## Work request
The entries below are to be returned exactly. Include all of them.

▼

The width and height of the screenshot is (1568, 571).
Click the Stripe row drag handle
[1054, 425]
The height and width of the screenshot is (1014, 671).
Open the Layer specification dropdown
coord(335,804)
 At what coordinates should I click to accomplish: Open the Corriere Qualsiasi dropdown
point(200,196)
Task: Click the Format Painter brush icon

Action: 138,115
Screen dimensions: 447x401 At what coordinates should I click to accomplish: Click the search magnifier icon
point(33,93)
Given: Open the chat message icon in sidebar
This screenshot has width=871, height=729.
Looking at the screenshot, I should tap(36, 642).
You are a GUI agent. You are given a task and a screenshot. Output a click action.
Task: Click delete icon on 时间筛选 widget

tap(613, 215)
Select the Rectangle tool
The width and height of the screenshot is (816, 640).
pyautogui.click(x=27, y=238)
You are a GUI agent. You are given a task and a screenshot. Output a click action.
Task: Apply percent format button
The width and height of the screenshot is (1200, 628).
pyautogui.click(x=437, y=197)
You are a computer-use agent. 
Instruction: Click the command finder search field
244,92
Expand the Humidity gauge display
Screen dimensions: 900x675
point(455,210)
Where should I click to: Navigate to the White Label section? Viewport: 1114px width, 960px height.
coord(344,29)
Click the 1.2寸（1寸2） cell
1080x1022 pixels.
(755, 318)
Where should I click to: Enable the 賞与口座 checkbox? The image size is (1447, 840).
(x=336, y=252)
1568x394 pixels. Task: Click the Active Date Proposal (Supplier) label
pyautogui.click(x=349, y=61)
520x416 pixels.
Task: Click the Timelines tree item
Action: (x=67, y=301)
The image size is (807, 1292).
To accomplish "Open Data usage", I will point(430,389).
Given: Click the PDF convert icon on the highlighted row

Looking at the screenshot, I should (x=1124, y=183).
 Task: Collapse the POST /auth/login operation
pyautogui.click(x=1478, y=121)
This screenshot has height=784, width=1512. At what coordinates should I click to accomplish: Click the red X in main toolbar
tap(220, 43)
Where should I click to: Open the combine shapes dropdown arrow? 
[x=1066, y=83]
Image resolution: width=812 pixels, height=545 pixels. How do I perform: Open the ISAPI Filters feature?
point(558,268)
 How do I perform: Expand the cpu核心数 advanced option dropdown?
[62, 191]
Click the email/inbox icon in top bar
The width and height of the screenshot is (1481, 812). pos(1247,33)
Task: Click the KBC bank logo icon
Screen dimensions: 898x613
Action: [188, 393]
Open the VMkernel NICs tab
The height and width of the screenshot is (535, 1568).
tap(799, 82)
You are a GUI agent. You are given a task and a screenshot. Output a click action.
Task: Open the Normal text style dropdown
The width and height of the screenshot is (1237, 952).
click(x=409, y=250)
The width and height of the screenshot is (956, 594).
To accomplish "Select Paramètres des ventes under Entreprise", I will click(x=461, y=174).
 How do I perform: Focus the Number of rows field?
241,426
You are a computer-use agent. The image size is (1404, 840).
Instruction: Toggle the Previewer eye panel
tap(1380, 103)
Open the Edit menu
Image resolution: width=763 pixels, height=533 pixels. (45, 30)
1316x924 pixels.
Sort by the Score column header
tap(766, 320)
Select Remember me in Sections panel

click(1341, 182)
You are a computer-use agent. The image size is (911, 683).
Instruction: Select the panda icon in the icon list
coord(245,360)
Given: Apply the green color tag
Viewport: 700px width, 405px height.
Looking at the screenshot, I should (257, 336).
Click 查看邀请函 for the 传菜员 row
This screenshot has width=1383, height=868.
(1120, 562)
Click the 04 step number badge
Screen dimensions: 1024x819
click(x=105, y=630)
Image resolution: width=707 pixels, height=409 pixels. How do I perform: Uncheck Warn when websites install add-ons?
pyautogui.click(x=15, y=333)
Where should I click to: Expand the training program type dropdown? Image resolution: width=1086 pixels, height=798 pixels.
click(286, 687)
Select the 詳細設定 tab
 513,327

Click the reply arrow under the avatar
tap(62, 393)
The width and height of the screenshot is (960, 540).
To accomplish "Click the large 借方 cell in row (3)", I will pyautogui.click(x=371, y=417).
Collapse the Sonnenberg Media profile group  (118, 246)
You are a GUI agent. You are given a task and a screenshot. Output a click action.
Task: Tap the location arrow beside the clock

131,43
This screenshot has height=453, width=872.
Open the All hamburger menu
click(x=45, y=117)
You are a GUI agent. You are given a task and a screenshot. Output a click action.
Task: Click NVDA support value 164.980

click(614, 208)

▲

## Response to this task
The width and height of the screenshot is (1568, 571).
Click the Stripe row drag handle
[1054, 425]
The height and width of the screenshot is (1014, 671).
Open the Layer specification dropdown
coord(335,804)
 At what coordinates should I click to accomplish: Open the Corriere Qualsiasi dropdown
point(200,196)
Task: Click the Format Painter brush icon

Action: 138,115
Screen dimensions: 447x401 At what coordinates should I click to accomplish: Click the search magnifier icon
point(33,93)
Given: Open the chat message icon in sidebar
This screenshot has width=871, height=729.
Looking at the screenshot, I should tap(36, 642).
You are a GUI agent. You are given a task and a screenshot. Output a click action.
Task: Click delete icon on 时间筛选 widget

tap(613, 215)
Select the Rectangle tool
The width and height of the screenshot is (816, 640).
pyautogui.click(x=27, y=238)
You are a GUI agent. You are given a task and a screenshot. Output a click action.
Task: Apply percent format button
The width and height of the screenshot is (1200, 628).
pyautogui.click(x=437, y=197)
You are a computer-use agent. 
Instruction: Click the command finder search field
244,92
Expand the Humidity gauge display
Screen dimensions: 900x675
point(455,210)
Where should I click to: Navigate to the White Label section? Viewport: 1114px width, 960px height.
coord(344,29)
Click the 1.2寸（1寸2） cell
1080x1022 pixels.
(755, 318)
Where should I click to: Enable the 賞与口座 checkbox? The image size is (1447, 840).
(x=336, y=252)
1568x394 pixels. Task: Click the Active Date Proposal (Supplier) label
pyautogui.click(x=349, y=61)
520x416 pixels.
Task: Click the Timelines tree item
Action: (x=67, y=301)
The image size is (807, 1292).
To accomplish "Open Data usage", I will point(430,389).
Given: Click the PDF convert icon on the highlighted row

Looking at the screenshot, I should (x=1124, y=183).
 Task: Collapse the POST /auth/login operation
pyautogui.click(x=1478, y=121)
This screenshot has height=784, width=1512. At what coordinates should I click to accomplish: Click the red X in main toolbar
tap(220, 43)
Where should I click to: Open the combine shapes dropdown arrow? 
[x=1066, y=83]
Image resolution: width=812 pixels, height=545 pixels. How do I perform: Open the ISAPI Filters feature?
point(558,268)
 How do I perform: Expand the cpu核心数 advanced option dropdown?
[62, 191]
Click the email/inbox icon in top bar
The width and height of the screenshot is (1481, 812). pos(1247,33)
Task: Click the KBC bank logo icon
Screen dimensions: 898x613
Action: [188, 393]
Open the VMkernel NICs tab
The height and width of the screenshot is (535, 1568).
tap(799, 82)
You are a GUI agent. You are given a task and a screenshot. Output a click action.
Task: Open the Normal text style dropdown
The width and height of the screenshot is (1237, 952).
click(x=409, y=250)
The width and height of the screenshot is (956, 594).
To accomplish "Select Paramètres des ventes under Entreprise", I will click(x=461, y=174).
 How do I perform: Focus the Number of rows field?
241,426
You are a computer-use agent. The image size is (1404, 840).
Instruction: Toggle the Previewer eye panel
tap(1380, 103)
Open the Edit menu
Image resolution: width=763 pixels, height=533 pixels. (45, 30)
1316x924 pixels.
Sort by the Score column header
tap(766, 320)
Select Remember me in Sections panel

click(1341, 182)
You are a computer-use agent. The image size is (911, 683).
Instruction: Select the panda icon in the icon list
coord(245,360)
Given: Apply the green color tag
Viewport: 700px width, 405px height.
Looking at the screenshot, I should (257, 336).
Click 查看邀请函 for the 传菜员 row
This screenshot has width=1383, height=868.
(1120, 562)
Click the 04 step number badge
Screen dimensions: 1024x819
click(x=105, y=630)
Image resolution: width=707 pixels, height=409 pixels. How do I perform: Uncheck Warn when websites install add-ons?
pyautogui.click(x=15, y=333)
Where should I click to: Expand the training program type dropdown? Image resolution: width=1086 pixels, height=798 pixels.
click(286, 687)
Select the 詳細設定 tab
 513,327

Click the reply arrow under the avatar
tap(62, 393)
The width and height of the screenshot is (960, 540).
To accomplish "Click the large 借方 cell in row (3)", I will pyautogui.click(x=371, y=417).
Collapse the Sonnenberg Media profile group  (118, 246)
You are a GUI agent. You are given a task and a screenshot. Output a click action.
Task: Tap the location arrow beside the clock

131,43
This screenshot has height=453, width=872.
Open the All hamburger menu
click(x=45, y=117)
You are a GUI agent. You are given a task and a screenshot. Output a click action.
Task: Click NVDA support value 164.980

click(614, 208)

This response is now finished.